By Rabbi Arthur Waskow *

The Hebrew Scriptures do two things in their storytelling that we conventionally, today, would not think religiously “proper”: They often use puns and word-plays to make a deep religious and spiritual point; and they sometimes treat sexuality not with prudish reserve but with relish, again to teach a spiritual point.

The traditional Torah-reading and prophetic portion for this Shabbat (June 8-9) do both.

When Moses sent twelve scouts across the Jordan to tour the land (in Hebrew, “latur”), ten of them came back scared by the “giants,” seemingly impregnable, they found there. From their panic came thirty-eight more years of wandering in the Wilderness (Num. 14).

The bilingual Hebrew-English pun of “latur” and “tour” helps us to see “latur” as indeed a touristy kind of visit, in which the “tourists” merely glance here and there, never deeply gazing, never getting intimately connected with the Land they glance at. (To this very day, the Israeli Ministry of Tourism uses as its symbol the picture of two ancient Israelites, the scouts Moses sent into the Land, carrying between them a gigantic cluster of grapes, just as the Torah describes them.)

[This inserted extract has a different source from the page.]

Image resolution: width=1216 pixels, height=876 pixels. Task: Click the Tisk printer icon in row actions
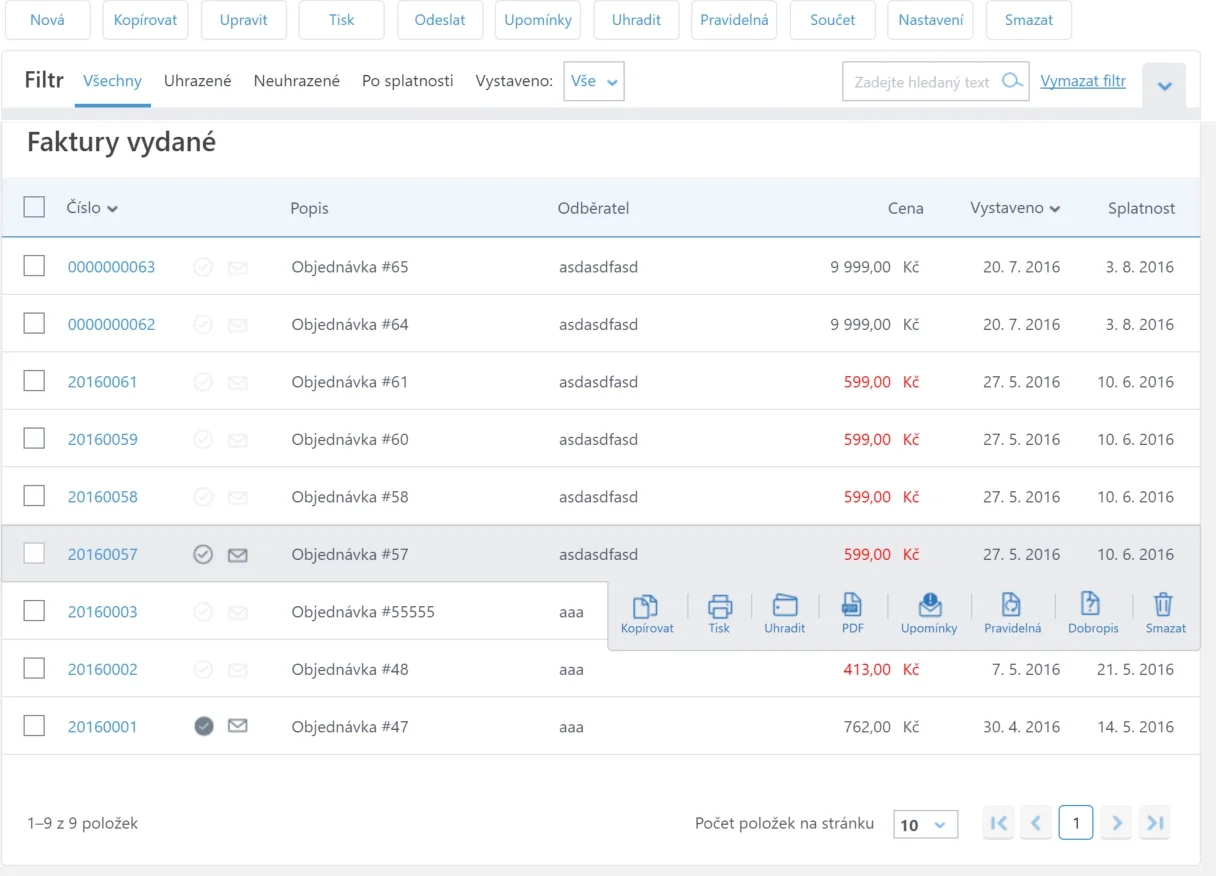coord(719,606)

“Latur” is also used in the final verses of the same weekly Torah portion (Num. 15: 37-41) about the tzitzit (fringes) we are to tie on the edges of our four-cornered clothing. There too the verb is used about the danger of just glancing around hither and thither at the world, not really deeply seeing—and thereby whoring (zonim) ourselves after trifles that we erect into false gods. Somehow, gazing at these fringes is to teach us to look deeply into the world, not casually like tourists.

Perhaps the rabbis who chose how to divide up the weekly Torah portions chose to connect this passage about tzitzit with the one about the scouts precisely because they wanted to connect and highlight “latur.”

The rabbis also assigned as the Haftarah (Prophetic passage) to be read with this Torah portion a report on the scouts whom Joshua sent into the Land thirty-eight years later, as the marching Israelites approach the city of Jericho – a high-walled Canaanite redoubt.

These scouts find themselves in the house of a Jerichoan woman named Rachav.

Her name means “broad.” Think of Psalm 118: 5:


Min hameytzar karati Yah;
Anani bamerchav Yah.

From the narrow place I called to God;
God answered me with broad open spaces [merchav, from the same root as “rachav”].

And note that “maytzar, narrow” echoes Mitzrayyim, that Tight and Narrow Place of slavery, that Egypt from which the Israelites are still escaping.  It is a broad and open woman who opens the Land to them.

And Rachav is specifically called a whore (zonah).  She lives really on the edge – for she entertains guests in the very edge of the wall of Jericho.

But there is something different about this zonah, different from the “zonim” that the Torah portion warns us against, telling us to focus on the fringes of the edges of our garments. 

Rachav, the Broad who out of all Jericho is by far the most broad-minded, the most wide-open to new possibility, welcomes the two Israelite scouts. She helps the scouts scope out the city. For this whore has fallen in love with YHWH, the Breath of all life, the God Who has led the Godwrestlers out of slavery.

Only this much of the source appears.